If we stick with the status quo, where no protocol is specified at all, that would not be the end of the world. We can certainly emulate any model we want; the original doc argues that the process described here matches what the team has already informally employed.

However, there is value in setting down formal expectations. It is healthy for us to tell our teammates: We want each of you to have a chance to perform in this same role, if that appeals to you, and we want it to happen in a time frame that is within sight, not some far off future.

Prior art

Obviously the Rust governance RFC specified aspects of project leadership: https://rust-lang.github.io/rfcs/1068-rust-governance.html

pnkfelix isn’t sure what other Programming Languages or Projects have adopted a formal structure for rolling or rotating leadership. Many use a BDFL model instead.

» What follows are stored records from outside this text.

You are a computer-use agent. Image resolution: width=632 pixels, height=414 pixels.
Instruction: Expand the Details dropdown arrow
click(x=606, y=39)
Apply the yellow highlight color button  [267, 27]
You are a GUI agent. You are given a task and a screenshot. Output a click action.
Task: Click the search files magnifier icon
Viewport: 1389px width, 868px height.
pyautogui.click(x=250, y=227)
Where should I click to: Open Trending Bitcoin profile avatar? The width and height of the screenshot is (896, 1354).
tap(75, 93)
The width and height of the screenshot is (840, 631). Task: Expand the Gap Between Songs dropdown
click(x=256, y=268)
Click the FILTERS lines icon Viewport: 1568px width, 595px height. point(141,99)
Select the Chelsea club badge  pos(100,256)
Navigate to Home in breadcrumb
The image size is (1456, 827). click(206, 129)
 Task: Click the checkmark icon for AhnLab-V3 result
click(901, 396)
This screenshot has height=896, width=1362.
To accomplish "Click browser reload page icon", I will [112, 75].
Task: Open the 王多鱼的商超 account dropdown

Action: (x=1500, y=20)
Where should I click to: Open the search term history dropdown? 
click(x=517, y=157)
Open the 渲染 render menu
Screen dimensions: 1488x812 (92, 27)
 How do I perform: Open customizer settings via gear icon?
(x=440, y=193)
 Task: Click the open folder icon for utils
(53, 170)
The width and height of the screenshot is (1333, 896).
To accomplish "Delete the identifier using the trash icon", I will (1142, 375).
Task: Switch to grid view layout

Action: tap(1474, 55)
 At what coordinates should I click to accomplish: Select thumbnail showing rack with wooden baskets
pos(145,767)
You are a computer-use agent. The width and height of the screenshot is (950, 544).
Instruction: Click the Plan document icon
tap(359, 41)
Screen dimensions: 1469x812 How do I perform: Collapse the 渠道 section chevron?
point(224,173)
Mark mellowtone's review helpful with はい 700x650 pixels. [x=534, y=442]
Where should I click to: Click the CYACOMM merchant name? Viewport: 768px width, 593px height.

Python did have a formal abdication of BDFL from Guido van Rossum, but it explicitly chose not to establish a successor.

Unresolved questions

  • What parts of the design do you expect to resolve through the RFC process before this gets merged?

Are the term-lengths anywhere near appropriate?

Wesley asked this question on an earlier draft of this:

Given the flexible time commitment, a tenure of this length basically requires the lead to be somebody that works on Rust as part of their job. I’m not sure we want to limit our pool of candidates to just those people.

Future possibilities

Should other large teams look into adopting this model?

Many small teams do not have sufficiently large membership to justify two co-leads; can this same system work fine there, and just rely on calibrating new leaders amongst all the participating members (which, since we’re talking about small teams, would be a relatively small set of people)?